It was split between the descendants of slaves, the African Trinidadians, and the descendants of indentured labourers, the Indians, both groups there by an accident of history, neither with any roots to speak of. In The Middle Passage Vidia called the Africans ‘Negroes’, which today sounds shocking. Reading the book one has to keep reminding oneself that the concept of Black Power had yet to be formulated. Black people had not yet rejected the word ‘Negro’: it was still being widely used and ‘black’ was considered insulting. And in this book his main criticism of Trinidadians of African descent is that they had been brainwashed by the experience of slavery into ‘thinking white’ – into being ashamed of their own colour and physical features. What he deplored – as many observers of West Indian societies had done – was precisely the attitudes which people of African descent were themselves beginning to deplore, and would soon be forcing themselves to overcome.
The Indians he saw as less unsure of themselves because of the pride they took in the idea of India; but he also saw that idea as being almost meaningless – they had no notion of what the subcontinent was really like. It was also dangerous in that it militated against attempts to bridge the rift. Theirs was ‘a peasant-minded, money-minded community, spiritually static, its religion reduced to rites without philosophy, set in a materialist, colonialist society’. The Trinidadian Indian was a ‘complete colonial, even more philistine than the white’.
He sums up his account of racial friction thus: ‘Like monkeys pleading for evolution, each claiming to be whiter than the other, Indians and Negroes appeal to the unacknowledged white audience to see how much they despise one another. They despise one another by reference to the whites; and the irony is that their antagonism should have reached its peak today, when white prejudices have ceased to matter.’
This was a fair assessment: everyone, apart from Tourist Board propagandists, to whom I talked about politics deplored this racial tension, and most of them either said outright, or implied, that blame lay with the group to which they did not belong. No one remarked on the common sense which enabled people to rub along in spite of it (as they still do), any more than Vidia did. The rift, which certainly was absurd and regrettable, became more dramatic if seen as dangerous, and therefore reflected a more lurid light on whoever was being presented as its instigator. People did make a bid for the outsider’s respect – did ‘appeal to the unacknowledged white audience’. But to what audience was Vidia himself appealing? It was The Middle Passage which first made black West Indians call him ‘racist’.

INSTRUCTION 1 -
In the entries, replace "heading" with "title" in everything from the line "Task: Click the FGE1/0/54 interface name" down to the end of the entries, leaving all else unchanged. Omit the pictures from your answer.

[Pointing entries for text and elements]
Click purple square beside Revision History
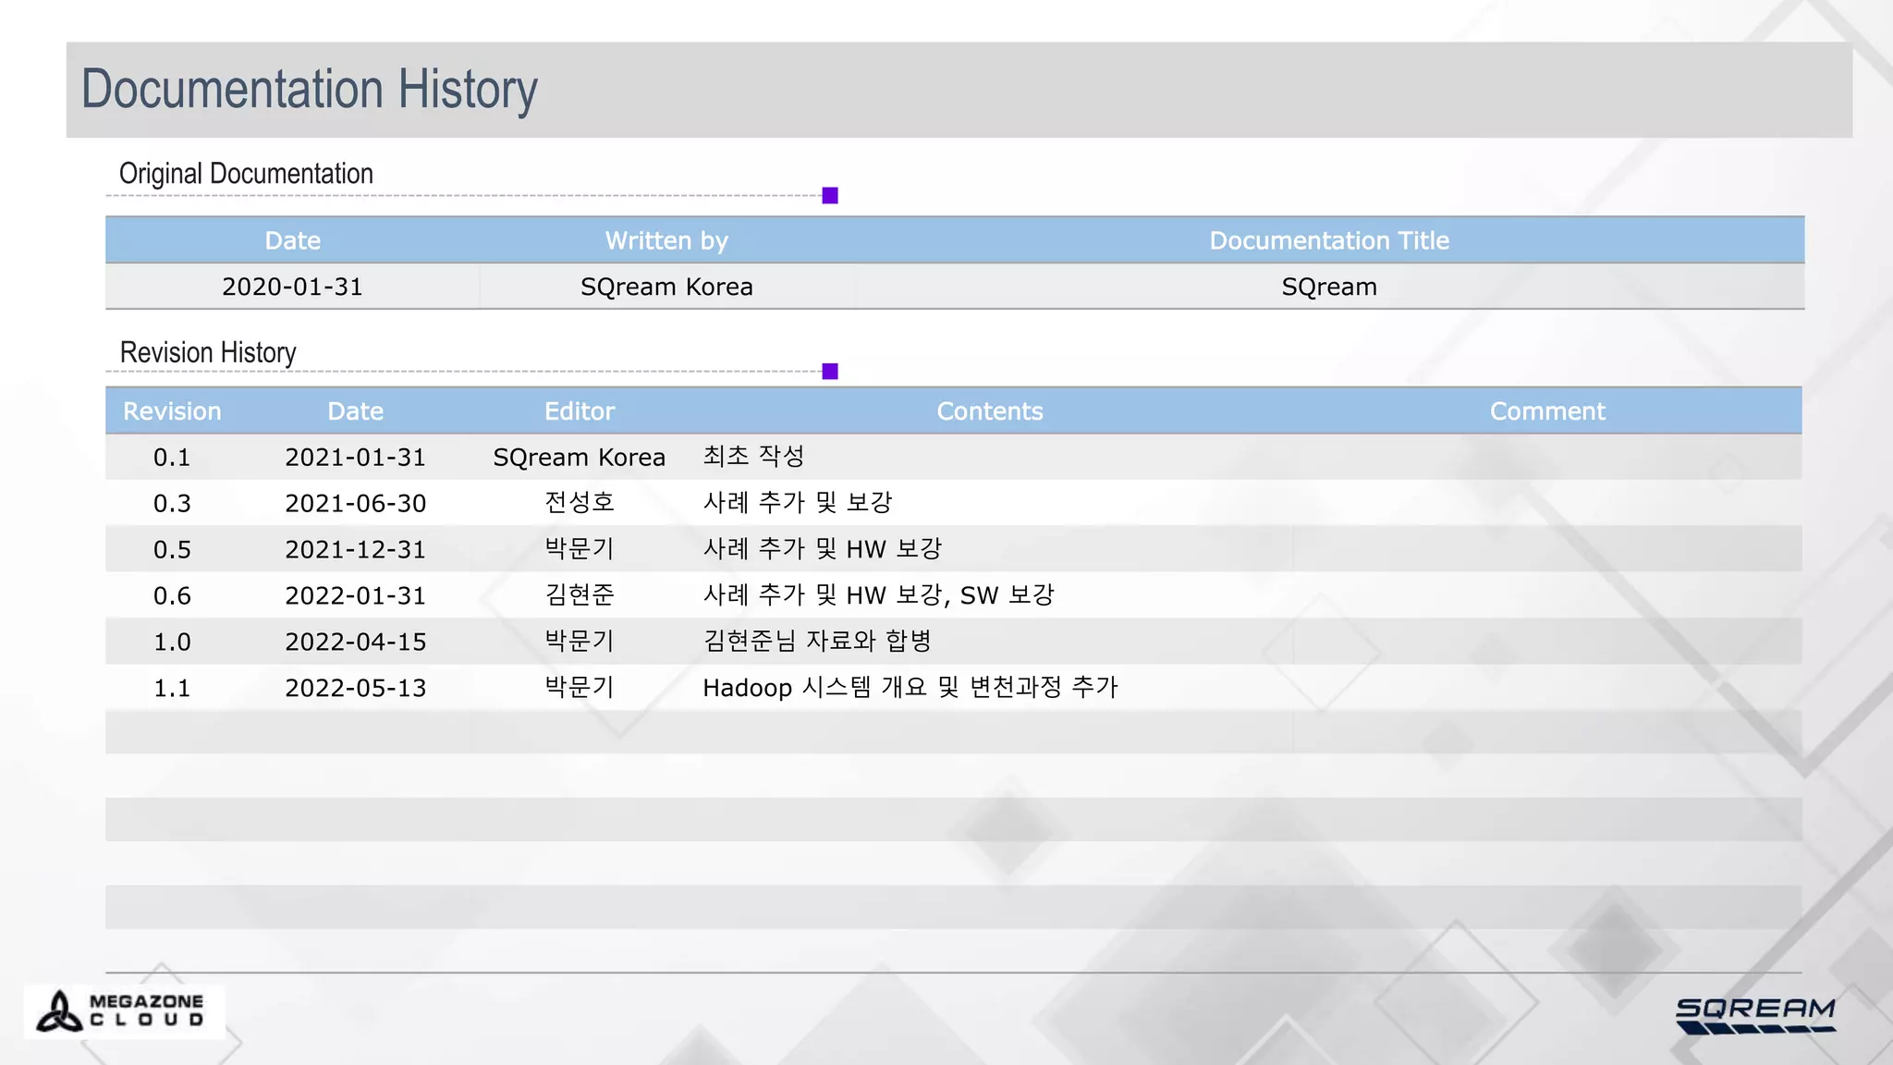Screen dimensions: 1893x1065 (830, 371)
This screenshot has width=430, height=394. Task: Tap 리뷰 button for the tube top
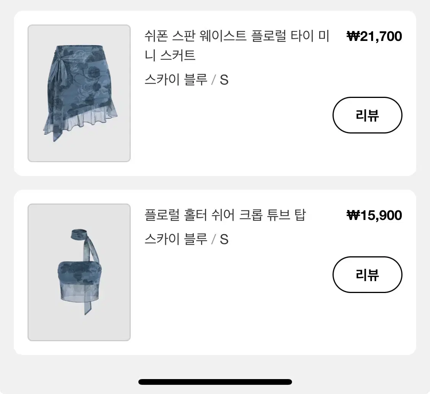coord(367,274)
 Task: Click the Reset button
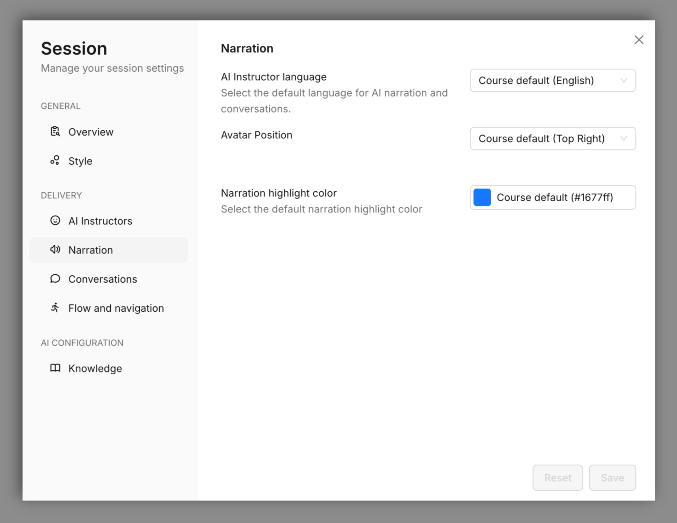pyautogui.click(x=558, y=478)
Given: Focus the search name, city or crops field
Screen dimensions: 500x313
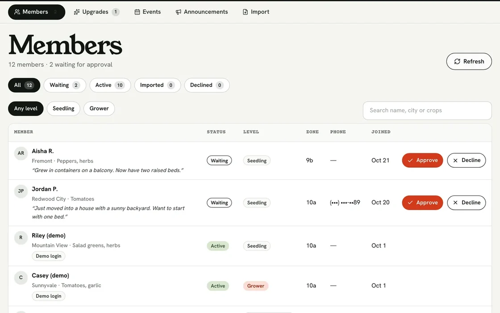Looking at the screenshot, I should [427, 110].
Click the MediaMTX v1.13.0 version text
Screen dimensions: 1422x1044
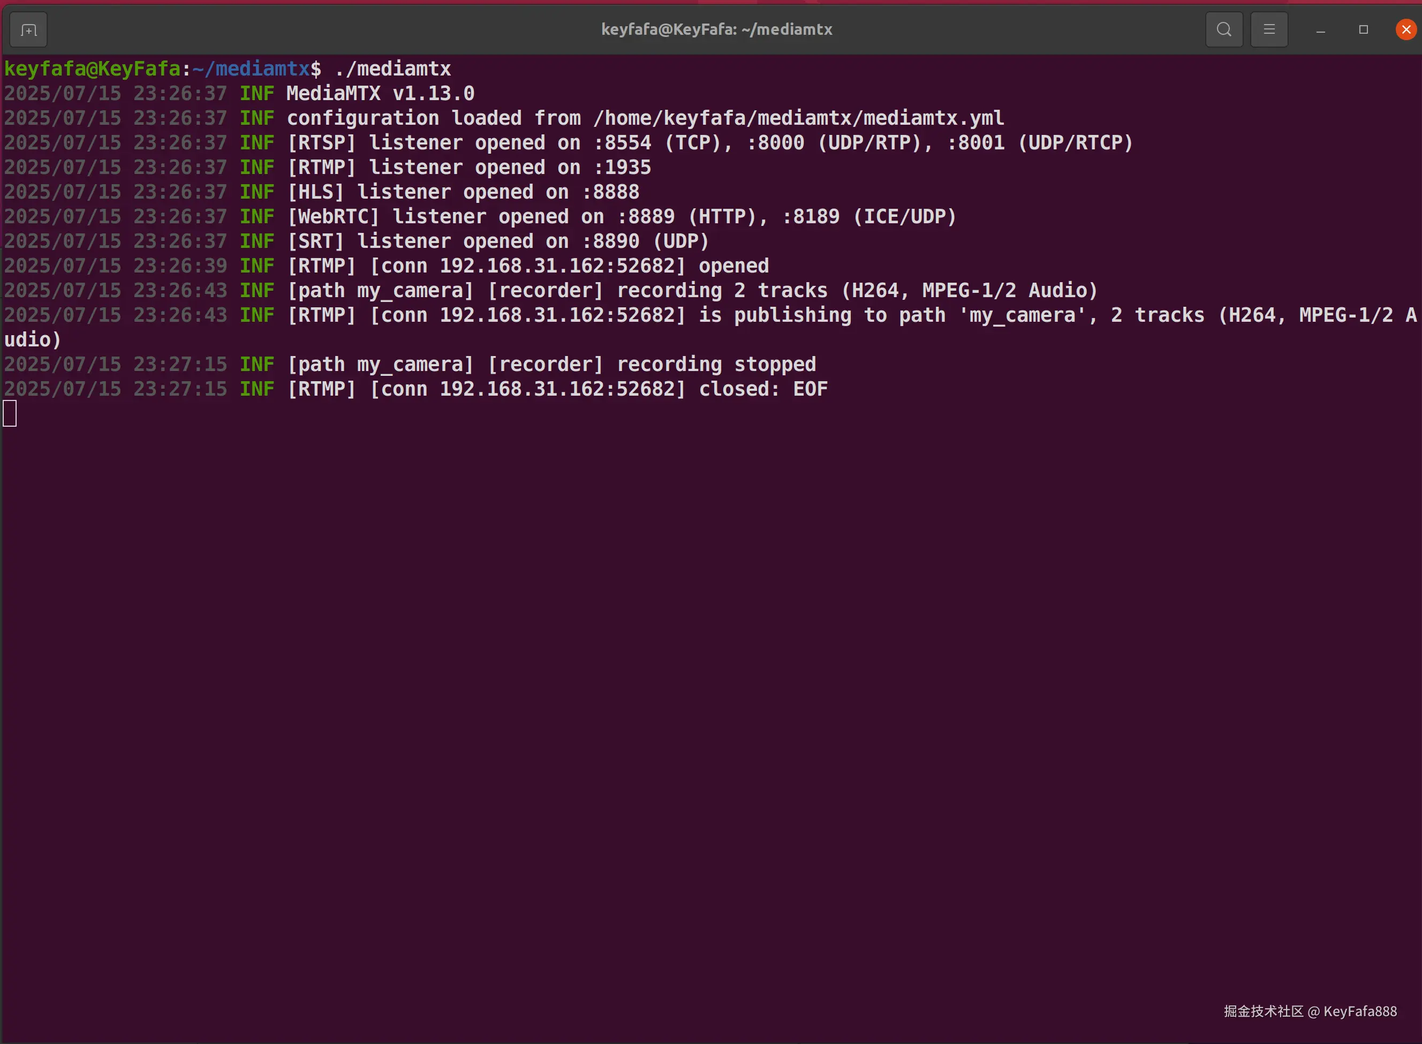(x=380, y=93)
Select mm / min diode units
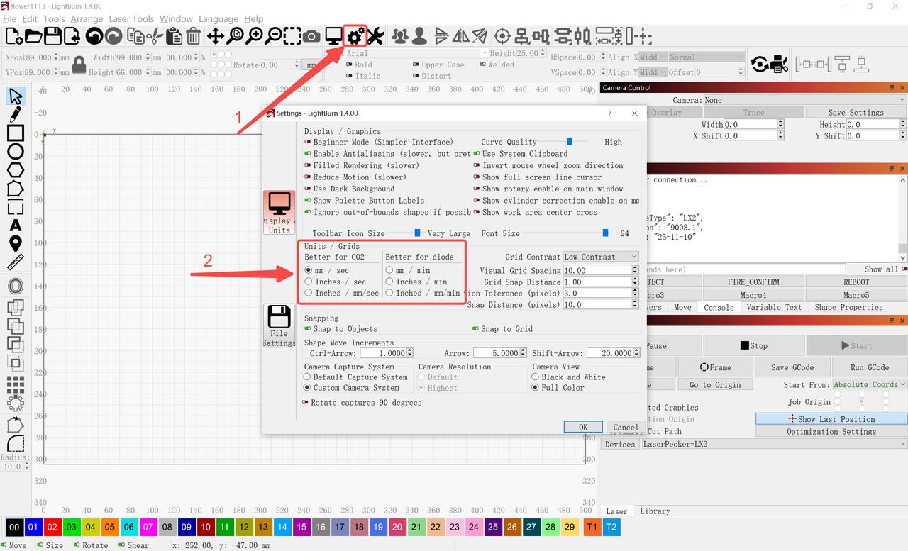 click(389, 270)
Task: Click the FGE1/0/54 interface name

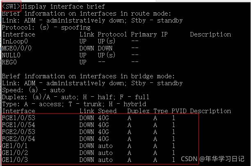Action: click(18, 125)
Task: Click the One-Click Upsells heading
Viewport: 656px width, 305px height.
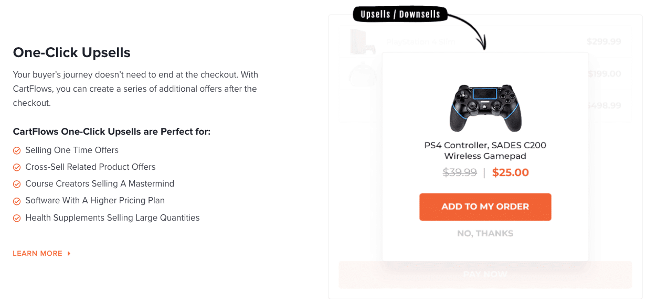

INSTRUCTION 2 -
Carry on the passage about racial division in Trinidad from the point where it stops.

EXPECTED OUTPUT 1 -
Task: Click the FGE1/0/54 interface name

Action: click(18, 125)
Task: Click the One-Click Upsells title
Viewport: 656px width, 305px height.

EXPECTED OUTPUT 2 -
The book was admired in England and disliked in Trinidad, but it was not addressed to the white audience in order to please it. Its whole point was to show that Caribbean societies are a mess because they were callously created by white men for the white men’s own ends, only to be callously administered and finally callously abandoned. Vidia was trying to write from a point of view above that of white or brown or black; he was trying to look at the people now inhabiting the West Indies with a clear-sighted and impartial intelligence, and to describe what he saw honestly, even if honesty seemed brutal. This he felt, and said, had to be done because a damaged society shuffling along with the help of fantasies and excuses can only become more sick: what it has to do is learn to know itself, and only its writers can teach it that. Caribbean writers had so far, he claimed, failed to do more than plead their own causes. If he expected Trinidadians to welcome this high-minded message he was naive – but I don’t suppose he did. He was pursuing his own understanding of the place, and offering it, because that is what a serious writer can’t help doing. If anyone resented it, too bad.
Of course they did resent it – who doesn’t resent hearing disagreeable truths told in a manner verging on the arrogant? But I think the label ‘racist’ which they stuck on him was, so to speak, only a local one. I saw him as a man raised in, and frightened by, a somewhat disorderly, inefficient and self-deceiving society, who therefore longed for order, clarity and competence. Having concluded that the lack of these qualities in the place where he was born came from the people’s lack of roots, he overvalued a sense of history and respect for tradition, choosing to romanticize their results rather than to see the complex and far from admirable scenes with which they often coexist. (His first visit to India, described in An Area of Darkness, left him in a state of distress because it showed him that an ancient civilization in which he had dared to hope that he would find the belonging he hungered for, could be just as disorderly and inefficient as the place where he was born.) Although both England and the United States were each in its own way going to fall short of his ideal society, Europe as a whole came more close, more often, to offering a life in which he could feel comfortable. I remember driving, years ago, through a vine-growing region of France and coming on a delightful example of an ancient expertise taking pleasure in itself: a particularly well-cultivated vineyard which had a pillar rose – a deep pink pillar rose – planted as an exquisite punctuation at the end of every row. Instantly – although it was weeks since I had seen or thought of him – he popped into my head: ‘How Vidia would like that!’
But although I cannot see Vidia as racist in the sense of wanting to be white or to propitiate whites, I do think it is impossible to spend the first eighteen years of your life in a given set of circumstances without being shaped by them: and Vidia spent the first eighteen years of his life as a Trinidadian Indian. Passionate though his determination to escape the limitations imposed by this fate was, and near though it came to achieving the impossible, it could not wholly free him from his conditioning.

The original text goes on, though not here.